Dataset items:
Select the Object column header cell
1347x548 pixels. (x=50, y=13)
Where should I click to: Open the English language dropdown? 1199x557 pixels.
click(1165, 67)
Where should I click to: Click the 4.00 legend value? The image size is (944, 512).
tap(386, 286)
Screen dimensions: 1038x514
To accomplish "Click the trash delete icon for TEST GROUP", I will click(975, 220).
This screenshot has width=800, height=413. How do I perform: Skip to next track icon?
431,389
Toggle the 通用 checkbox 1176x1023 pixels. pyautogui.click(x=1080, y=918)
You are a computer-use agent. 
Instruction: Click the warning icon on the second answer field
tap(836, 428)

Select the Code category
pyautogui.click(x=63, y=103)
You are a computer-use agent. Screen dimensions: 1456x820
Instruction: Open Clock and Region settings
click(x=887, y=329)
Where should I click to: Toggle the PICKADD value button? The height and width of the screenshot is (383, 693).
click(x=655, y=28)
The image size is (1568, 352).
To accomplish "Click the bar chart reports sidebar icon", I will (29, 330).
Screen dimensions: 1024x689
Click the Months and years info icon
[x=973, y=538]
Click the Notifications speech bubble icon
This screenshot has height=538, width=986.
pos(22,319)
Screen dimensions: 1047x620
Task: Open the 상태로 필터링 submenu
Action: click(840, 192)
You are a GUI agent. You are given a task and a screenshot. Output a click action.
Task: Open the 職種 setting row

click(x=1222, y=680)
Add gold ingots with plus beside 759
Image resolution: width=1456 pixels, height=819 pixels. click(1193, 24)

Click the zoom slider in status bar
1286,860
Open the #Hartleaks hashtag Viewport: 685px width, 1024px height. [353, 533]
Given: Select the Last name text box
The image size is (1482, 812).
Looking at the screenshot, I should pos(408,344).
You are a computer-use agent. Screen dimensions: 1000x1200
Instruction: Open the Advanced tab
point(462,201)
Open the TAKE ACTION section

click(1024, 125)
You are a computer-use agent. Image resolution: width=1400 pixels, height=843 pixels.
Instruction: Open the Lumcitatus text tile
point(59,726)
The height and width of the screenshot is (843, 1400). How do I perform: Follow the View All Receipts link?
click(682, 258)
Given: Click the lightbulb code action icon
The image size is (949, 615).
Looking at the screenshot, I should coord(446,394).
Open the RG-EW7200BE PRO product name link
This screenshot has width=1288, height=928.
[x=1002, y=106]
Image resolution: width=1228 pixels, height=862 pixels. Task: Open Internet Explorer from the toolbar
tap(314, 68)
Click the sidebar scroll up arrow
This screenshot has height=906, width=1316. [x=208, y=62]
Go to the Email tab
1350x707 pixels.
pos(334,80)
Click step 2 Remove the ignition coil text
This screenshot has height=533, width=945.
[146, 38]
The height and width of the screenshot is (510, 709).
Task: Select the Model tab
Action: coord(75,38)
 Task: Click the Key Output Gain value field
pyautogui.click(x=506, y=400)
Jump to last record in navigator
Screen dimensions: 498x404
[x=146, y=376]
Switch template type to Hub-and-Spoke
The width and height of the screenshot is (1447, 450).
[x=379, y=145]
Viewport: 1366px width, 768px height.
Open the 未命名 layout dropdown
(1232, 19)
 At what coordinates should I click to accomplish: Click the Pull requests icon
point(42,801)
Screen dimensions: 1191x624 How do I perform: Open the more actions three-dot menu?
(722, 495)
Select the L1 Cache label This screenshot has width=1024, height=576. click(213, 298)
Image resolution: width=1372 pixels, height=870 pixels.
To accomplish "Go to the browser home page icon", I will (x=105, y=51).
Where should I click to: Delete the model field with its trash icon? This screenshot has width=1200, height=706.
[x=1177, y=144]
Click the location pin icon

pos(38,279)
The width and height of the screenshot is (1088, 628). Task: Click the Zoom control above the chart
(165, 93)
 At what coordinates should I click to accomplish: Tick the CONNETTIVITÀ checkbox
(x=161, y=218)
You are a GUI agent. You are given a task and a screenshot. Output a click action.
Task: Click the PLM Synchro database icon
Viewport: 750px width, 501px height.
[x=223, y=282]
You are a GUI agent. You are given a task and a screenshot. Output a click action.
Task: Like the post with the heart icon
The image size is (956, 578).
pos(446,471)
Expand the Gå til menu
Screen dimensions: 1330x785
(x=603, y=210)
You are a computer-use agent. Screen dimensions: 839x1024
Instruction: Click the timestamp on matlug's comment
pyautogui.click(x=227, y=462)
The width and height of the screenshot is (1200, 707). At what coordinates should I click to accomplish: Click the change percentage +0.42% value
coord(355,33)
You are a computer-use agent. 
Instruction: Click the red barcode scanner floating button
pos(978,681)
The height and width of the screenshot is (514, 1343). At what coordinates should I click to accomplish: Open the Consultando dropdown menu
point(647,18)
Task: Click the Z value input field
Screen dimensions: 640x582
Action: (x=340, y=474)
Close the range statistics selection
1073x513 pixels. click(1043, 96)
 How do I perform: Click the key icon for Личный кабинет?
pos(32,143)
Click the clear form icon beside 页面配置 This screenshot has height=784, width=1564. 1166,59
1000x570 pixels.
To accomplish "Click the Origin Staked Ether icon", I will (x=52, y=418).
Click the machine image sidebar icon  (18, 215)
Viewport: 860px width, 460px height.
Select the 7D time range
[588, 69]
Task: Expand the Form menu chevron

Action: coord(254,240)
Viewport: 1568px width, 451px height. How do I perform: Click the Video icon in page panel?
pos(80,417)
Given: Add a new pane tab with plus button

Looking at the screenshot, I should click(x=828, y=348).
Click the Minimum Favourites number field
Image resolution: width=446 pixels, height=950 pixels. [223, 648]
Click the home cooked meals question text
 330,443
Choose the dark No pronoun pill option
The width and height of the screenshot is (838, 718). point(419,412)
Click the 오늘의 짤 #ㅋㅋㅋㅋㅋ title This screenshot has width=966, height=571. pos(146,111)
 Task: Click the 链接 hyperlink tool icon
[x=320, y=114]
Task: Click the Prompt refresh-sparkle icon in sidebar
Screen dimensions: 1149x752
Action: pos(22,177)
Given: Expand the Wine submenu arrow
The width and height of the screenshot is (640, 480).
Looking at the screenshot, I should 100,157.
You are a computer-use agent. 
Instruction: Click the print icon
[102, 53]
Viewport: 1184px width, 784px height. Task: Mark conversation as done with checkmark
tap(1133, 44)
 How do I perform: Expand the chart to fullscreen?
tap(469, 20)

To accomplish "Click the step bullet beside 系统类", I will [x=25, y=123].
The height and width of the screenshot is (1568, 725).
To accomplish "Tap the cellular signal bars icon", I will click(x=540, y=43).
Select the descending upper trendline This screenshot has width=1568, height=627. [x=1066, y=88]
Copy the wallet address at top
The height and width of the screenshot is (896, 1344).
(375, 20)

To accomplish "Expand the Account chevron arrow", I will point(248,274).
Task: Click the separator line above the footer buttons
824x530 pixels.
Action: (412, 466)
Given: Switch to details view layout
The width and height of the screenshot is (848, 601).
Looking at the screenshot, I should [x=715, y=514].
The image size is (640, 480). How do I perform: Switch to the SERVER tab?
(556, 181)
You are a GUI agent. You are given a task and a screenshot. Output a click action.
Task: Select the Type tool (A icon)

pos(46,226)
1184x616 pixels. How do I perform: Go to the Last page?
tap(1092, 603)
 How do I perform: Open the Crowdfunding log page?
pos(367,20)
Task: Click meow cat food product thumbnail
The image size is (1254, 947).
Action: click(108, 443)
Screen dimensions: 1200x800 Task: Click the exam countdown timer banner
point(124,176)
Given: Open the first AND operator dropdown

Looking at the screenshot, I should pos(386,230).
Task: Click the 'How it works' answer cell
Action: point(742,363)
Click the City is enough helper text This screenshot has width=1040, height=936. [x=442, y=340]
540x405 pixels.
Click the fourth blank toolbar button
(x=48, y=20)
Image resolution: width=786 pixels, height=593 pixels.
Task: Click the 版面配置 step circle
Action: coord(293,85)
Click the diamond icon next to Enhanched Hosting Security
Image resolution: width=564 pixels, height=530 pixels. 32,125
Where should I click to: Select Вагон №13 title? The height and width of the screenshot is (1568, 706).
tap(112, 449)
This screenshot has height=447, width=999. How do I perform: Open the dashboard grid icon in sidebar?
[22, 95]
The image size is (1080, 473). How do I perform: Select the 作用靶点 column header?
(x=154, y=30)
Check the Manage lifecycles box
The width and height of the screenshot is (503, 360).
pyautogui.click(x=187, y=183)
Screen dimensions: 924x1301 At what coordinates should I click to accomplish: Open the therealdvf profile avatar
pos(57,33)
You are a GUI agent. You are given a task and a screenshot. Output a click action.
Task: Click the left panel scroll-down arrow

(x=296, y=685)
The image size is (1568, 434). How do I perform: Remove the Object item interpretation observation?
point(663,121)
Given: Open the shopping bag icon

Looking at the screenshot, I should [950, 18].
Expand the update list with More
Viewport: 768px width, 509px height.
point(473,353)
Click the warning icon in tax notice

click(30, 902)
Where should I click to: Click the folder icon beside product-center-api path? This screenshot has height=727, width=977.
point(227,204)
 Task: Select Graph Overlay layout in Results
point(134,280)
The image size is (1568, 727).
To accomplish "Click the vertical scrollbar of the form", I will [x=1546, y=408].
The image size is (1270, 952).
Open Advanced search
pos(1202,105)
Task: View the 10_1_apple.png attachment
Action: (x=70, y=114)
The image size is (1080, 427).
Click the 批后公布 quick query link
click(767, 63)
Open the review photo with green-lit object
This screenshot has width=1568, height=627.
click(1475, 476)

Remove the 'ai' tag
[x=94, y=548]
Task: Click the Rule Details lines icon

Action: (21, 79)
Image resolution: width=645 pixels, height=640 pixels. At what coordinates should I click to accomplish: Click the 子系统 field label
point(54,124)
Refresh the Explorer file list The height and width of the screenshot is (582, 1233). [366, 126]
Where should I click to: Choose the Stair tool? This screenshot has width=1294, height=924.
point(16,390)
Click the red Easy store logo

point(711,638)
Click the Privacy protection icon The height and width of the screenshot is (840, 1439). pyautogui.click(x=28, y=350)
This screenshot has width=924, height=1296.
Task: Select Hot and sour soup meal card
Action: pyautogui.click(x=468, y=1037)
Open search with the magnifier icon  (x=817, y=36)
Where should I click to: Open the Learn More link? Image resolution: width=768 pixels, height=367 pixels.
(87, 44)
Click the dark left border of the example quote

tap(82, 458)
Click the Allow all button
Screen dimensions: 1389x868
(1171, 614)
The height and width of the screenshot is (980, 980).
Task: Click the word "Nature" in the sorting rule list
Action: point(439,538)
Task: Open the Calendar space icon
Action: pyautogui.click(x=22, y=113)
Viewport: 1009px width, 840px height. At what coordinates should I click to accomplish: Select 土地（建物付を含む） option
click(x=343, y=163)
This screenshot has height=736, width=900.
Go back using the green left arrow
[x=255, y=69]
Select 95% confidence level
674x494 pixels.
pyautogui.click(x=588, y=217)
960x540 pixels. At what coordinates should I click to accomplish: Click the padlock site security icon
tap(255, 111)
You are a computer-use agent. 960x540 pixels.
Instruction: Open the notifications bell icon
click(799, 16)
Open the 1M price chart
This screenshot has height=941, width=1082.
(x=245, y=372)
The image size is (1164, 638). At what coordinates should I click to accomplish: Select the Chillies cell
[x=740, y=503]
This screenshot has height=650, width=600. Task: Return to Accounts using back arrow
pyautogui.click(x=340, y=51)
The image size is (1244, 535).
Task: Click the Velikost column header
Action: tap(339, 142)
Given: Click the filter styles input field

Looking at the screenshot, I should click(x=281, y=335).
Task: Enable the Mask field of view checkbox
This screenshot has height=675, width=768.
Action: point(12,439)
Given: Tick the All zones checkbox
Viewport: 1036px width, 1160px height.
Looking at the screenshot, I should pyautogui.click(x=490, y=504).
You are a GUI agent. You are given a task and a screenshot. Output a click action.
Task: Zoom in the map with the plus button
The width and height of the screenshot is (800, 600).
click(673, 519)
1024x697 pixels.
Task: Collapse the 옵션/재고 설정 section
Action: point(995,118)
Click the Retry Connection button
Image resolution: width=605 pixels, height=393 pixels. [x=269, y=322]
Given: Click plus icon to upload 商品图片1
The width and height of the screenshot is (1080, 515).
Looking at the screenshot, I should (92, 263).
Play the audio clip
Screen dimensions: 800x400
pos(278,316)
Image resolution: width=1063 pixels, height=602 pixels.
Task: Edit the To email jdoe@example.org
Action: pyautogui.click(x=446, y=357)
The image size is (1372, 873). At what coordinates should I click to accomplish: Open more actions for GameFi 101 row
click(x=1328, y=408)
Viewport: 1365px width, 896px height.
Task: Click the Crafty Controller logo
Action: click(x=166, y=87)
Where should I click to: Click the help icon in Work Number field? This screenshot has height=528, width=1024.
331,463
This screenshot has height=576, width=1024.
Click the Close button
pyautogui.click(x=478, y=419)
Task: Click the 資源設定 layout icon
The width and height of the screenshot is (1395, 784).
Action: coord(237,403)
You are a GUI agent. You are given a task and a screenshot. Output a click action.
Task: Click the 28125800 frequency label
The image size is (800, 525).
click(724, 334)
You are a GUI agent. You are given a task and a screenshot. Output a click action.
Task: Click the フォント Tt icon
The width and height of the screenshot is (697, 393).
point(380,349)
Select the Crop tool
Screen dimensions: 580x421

— DIRECTIONS FOR THIS TASK —
From the records above, work out how many lines contain the string "computer". Give only the number.

— SOLUTION TO THIS EXERCISE —
8